**Records for this task:**
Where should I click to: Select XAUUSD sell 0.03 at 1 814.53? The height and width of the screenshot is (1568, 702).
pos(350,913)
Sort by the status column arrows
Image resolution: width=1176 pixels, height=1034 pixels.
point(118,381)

**Work instructions:**
State how many lines of the listing above contain the string "width", and reply with only the number.

**Exercise result:**
2